#### Data for this exercise
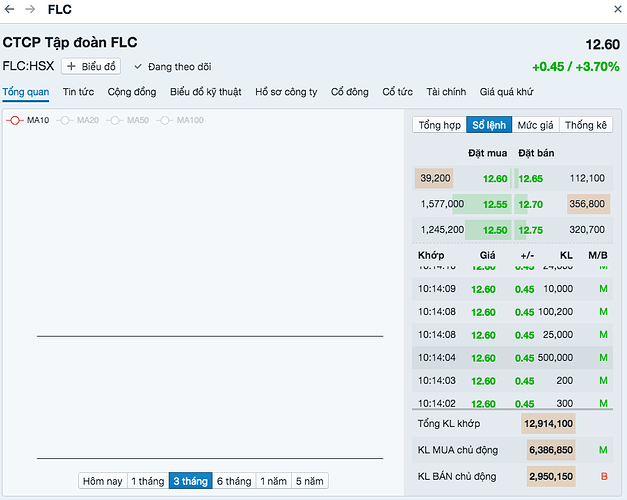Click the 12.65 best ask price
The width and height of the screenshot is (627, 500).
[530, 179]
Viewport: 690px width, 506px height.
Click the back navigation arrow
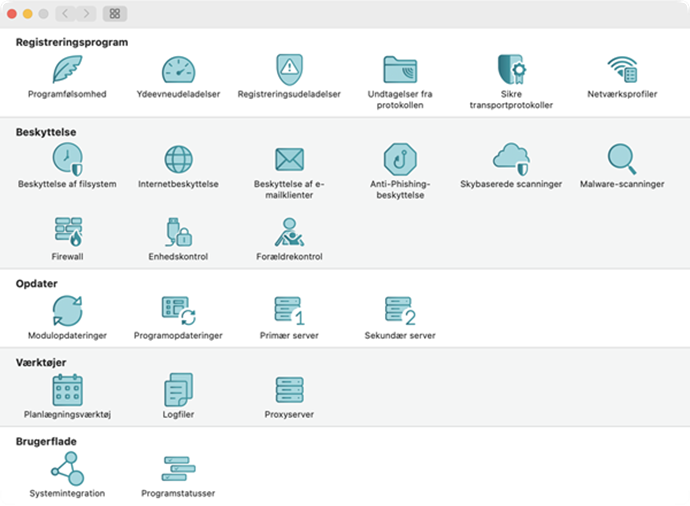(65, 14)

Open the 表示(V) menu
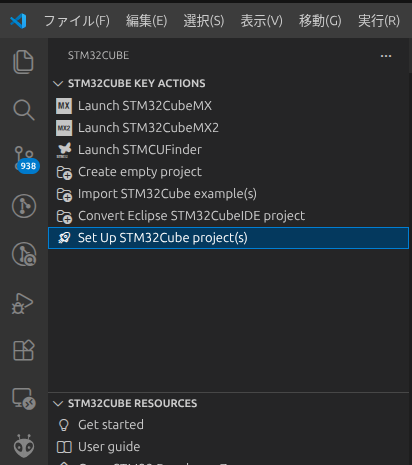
########
Exercise instructions
Leave out all pictures and extract exactly the lines from the line with "Viewport: 690px width, 506px height." through the end of the material.

Written solution
Viewport: 690px width, 506px height.
Click the back navigation arrow
(65, 14)

Open the 表示(V) menu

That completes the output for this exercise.